The Sony Pictures network breech has lessons to be learned for small business. Sony’s corporate network allowed access to Internet sites around the world. Malware that caused the problem communicated with control servers in Bolivia, university in Thailand and on a network at the St. Regis Bangkok. From the FBI press release about the Sony Investigation “the FBI discovered that several Internet protocol (IP) addresses associated with known North Korean infrastructure communicated with IP addresses that were hardcoded into the data deletion malware used in this attack.” Does your business attempt to stop communication between your network and North Korea? Sony Pictures did not have this foresight. Having controls of where Internet traffic is allowed keeps your business information safer. Reviewing your Internet traffic also helps you understand what your employees are doing with their time at work.
High speed Internet connections allow you to find great information in seconds, but unlimited access to the whole world is not necessary to make your business run effectively. Everyone needs to process credit and debt card information, but do the machines that process card information talk only to the processor or do they talk to anyone that asks for a connection? Simple restrictions can make a big difference. If you have a retail Internet gateway the default installation will allow access from your network to any place in the world. Freedom is great but with the amount of Internet traffic significant information can be lost. Last year’s breech at Target had 60,000 alerts about the intrusion that were lost in the noise of information overload. Restricting where you can go on the Internet does cause some problems. On client could not order sugar free candy from Amazon because the web destination site was in Switzerland. This caused a few emails and phone calls, but this candy was ordered and the access was closed after the transaction.
Next generation firewalls can restrict, collect and summarize what is flowing in and out of your business. Microsoft’s free program EMET should be loaded on each Windows system to impede access to your computers. Keep your Mac and Windows machines up to date with software patches. Use protection software at the computer to fend off attacks. Do not open suspicious email or attachments. Use a password manager to keeps complex unique passwords for every site and application. Your sensitive information should be encrypted. Regular backups should be done and stored in multiple locations. Sony Pictures Entertainment was hit with a strain of malware designed to wipe all computer hard drives within the company’s network. Restoring the information will occur after the investigation concludes. What would this cost your business? All new machines to run the company until the forensic analysis is complete?

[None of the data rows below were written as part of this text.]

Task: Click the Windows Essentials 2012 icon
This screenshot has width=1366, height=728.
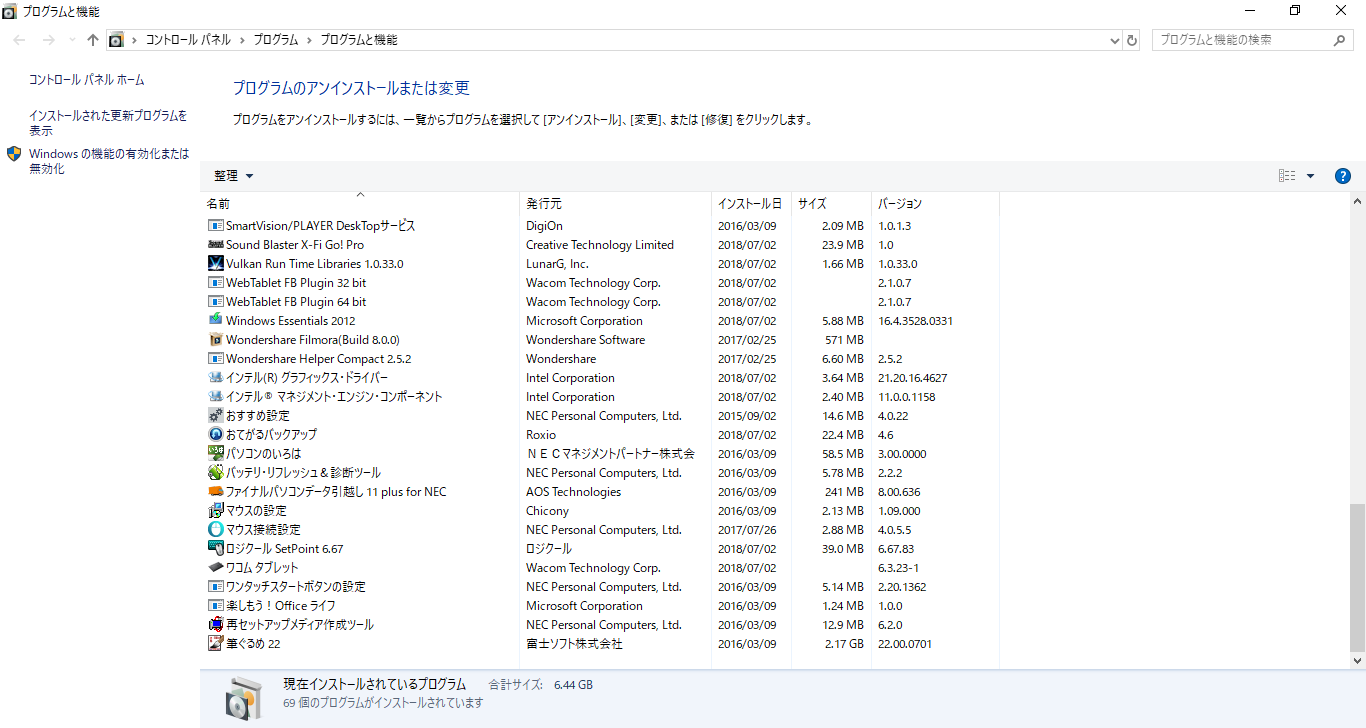Action: (215, 321)
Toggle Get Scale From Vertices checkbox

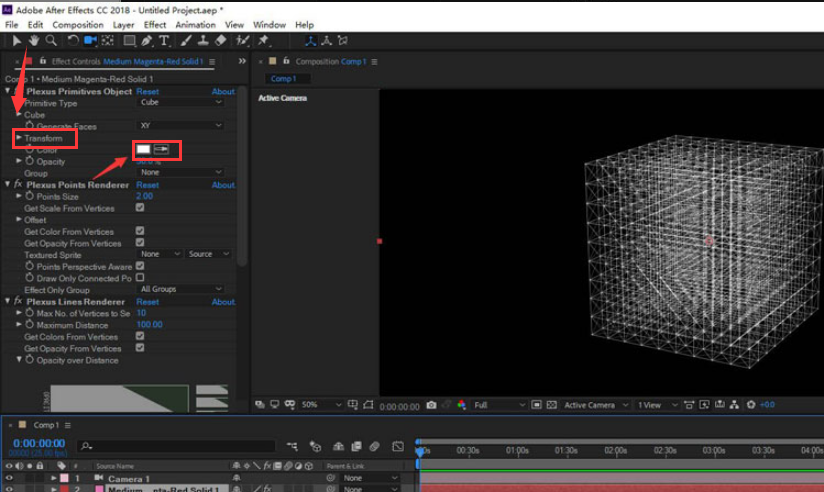click(140, 208)
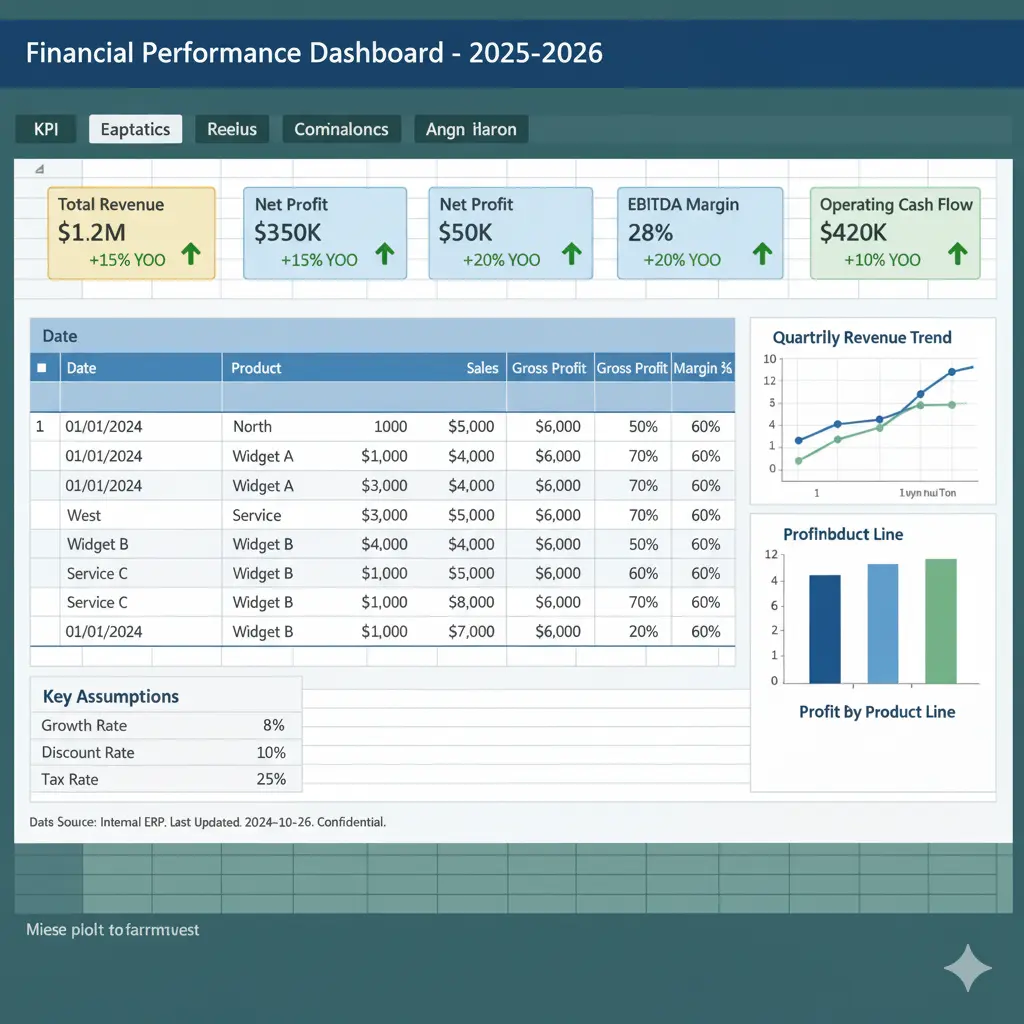Switch to the Angn ilaron tab
The width and height of the screenshot is (1024, 1024).
pos(470,128)
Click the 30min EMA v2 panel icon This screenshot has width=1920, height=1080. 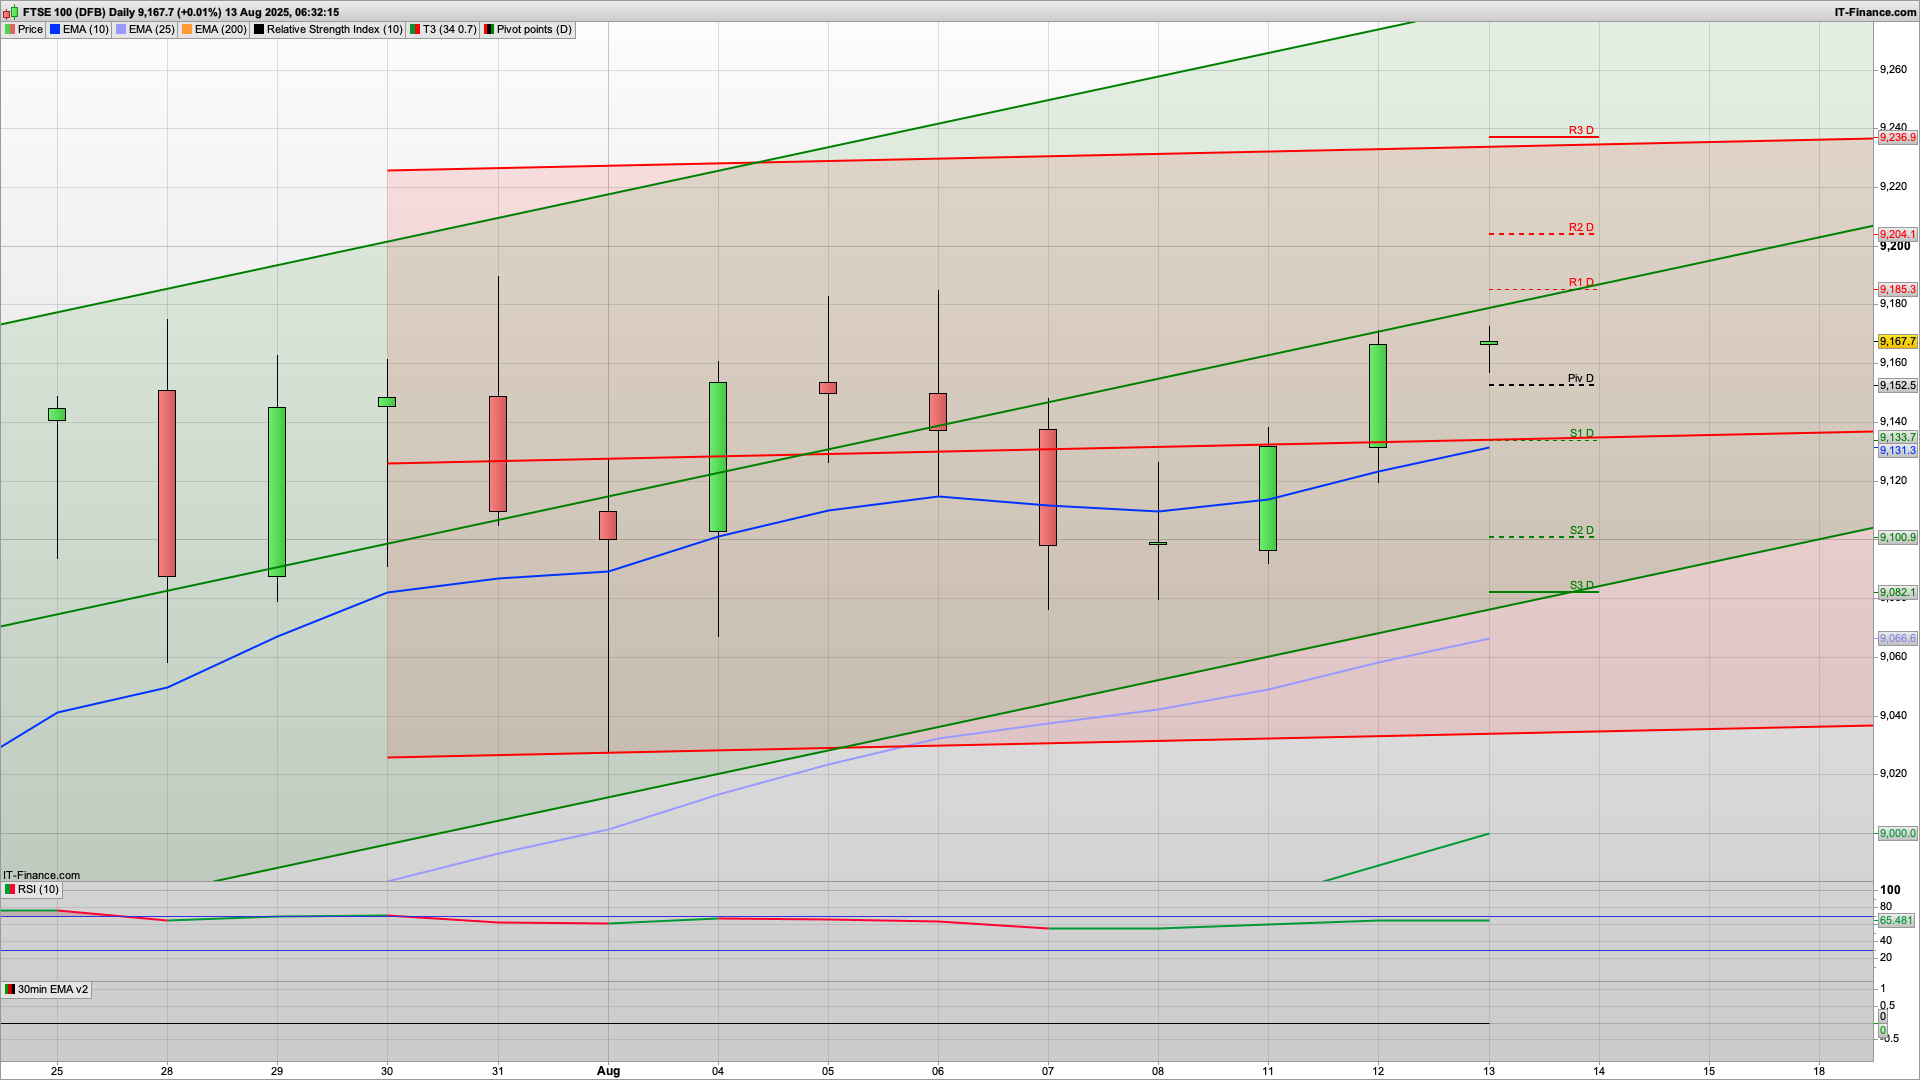tap(10, 990)
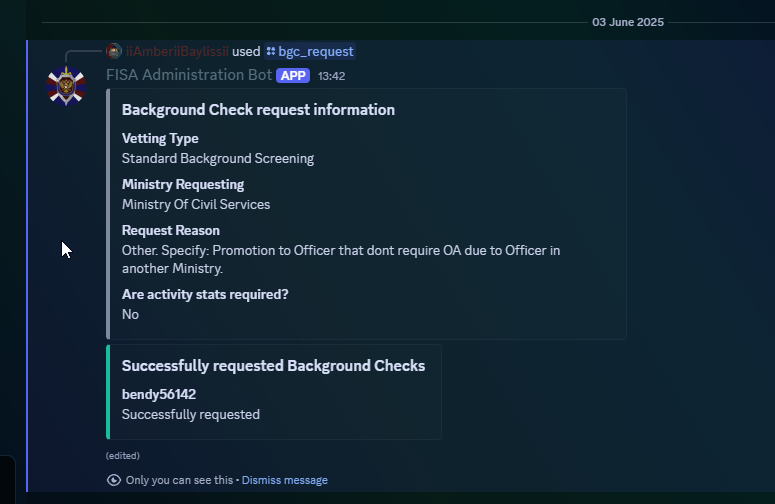Click iiAmberiiBaylissii's small profile avatar

coord(114,51)
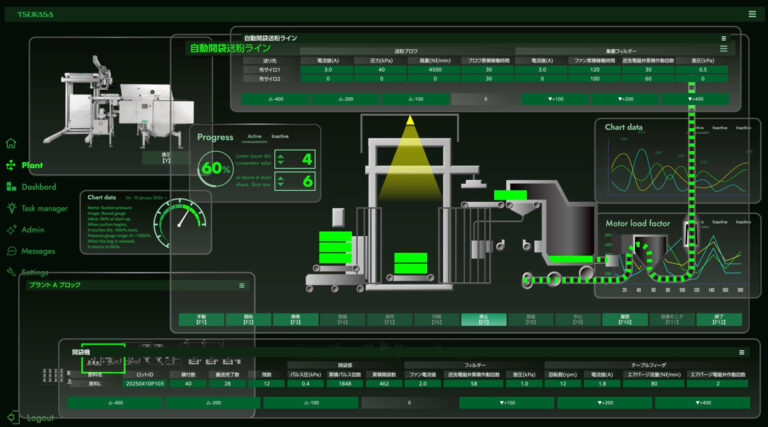Increase the Progress value showing 4

click(281, 155)
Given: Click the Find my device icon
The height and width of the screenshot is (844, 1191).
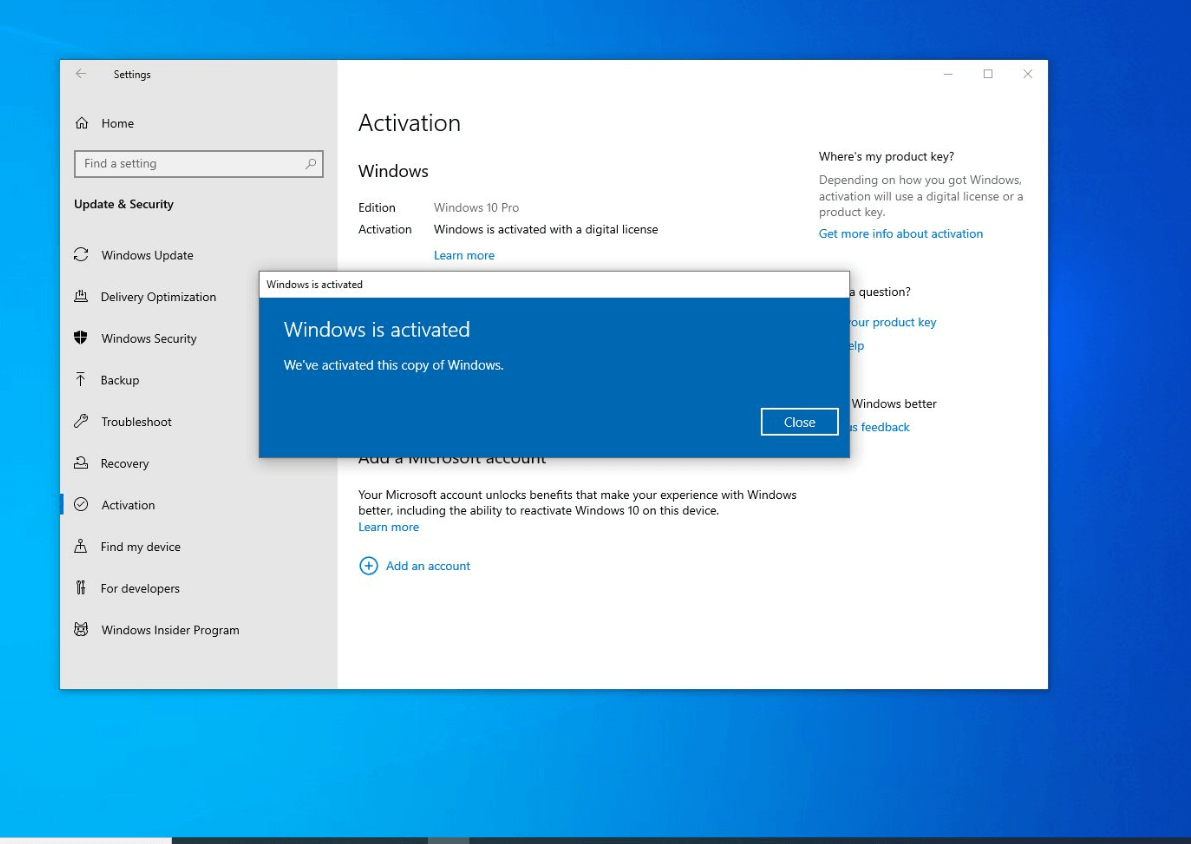Looking at the screenshot, I should (81, 547).
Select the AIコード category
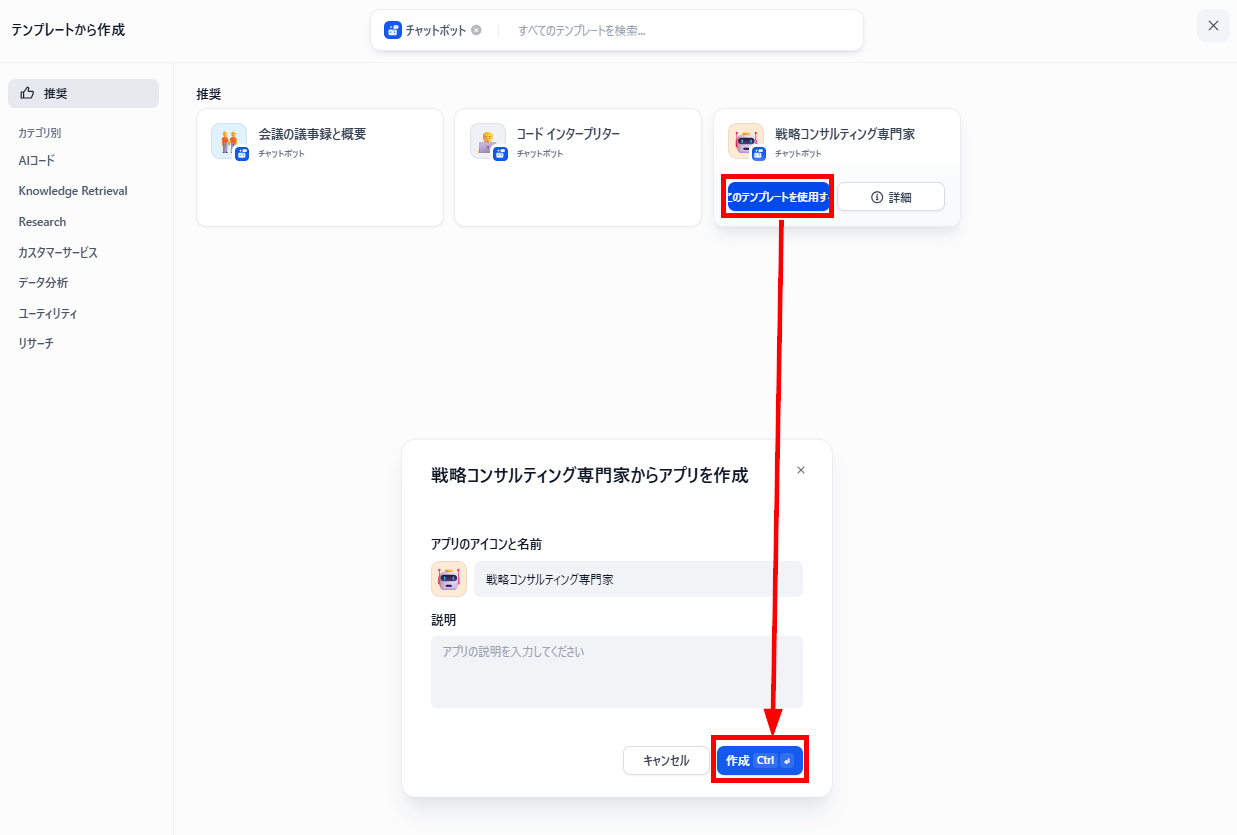The height and width of the screenshot is (835, 1237). pyautogui.click(x=37, y=160)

One ounce of prevention is worth a pound of cure. Jason Spaltro, currently Sony’s Senior VP of Information Security, told CIO Magazine following an earlier hack of Sony’s servers: “It’s a valid business decision to accept the risk…. I will not invest $10 million to avoid a possible $1 million loss.” Sony Pictures had internal servers and computers taken over and gigabytes of information stolen. The $60 million dollar cyber insurance policy that Sony has may not cover the costs of this problem, How much cyber insurance does your business have?
IBM data loss study released this summer showed each lost record cost a small to medium business $62 in direct costs and $141 in indirect costs. This was for small business losses of less than 100,000 records. A Cyber insurance policy should only be necessary if your business is connect to the Internet.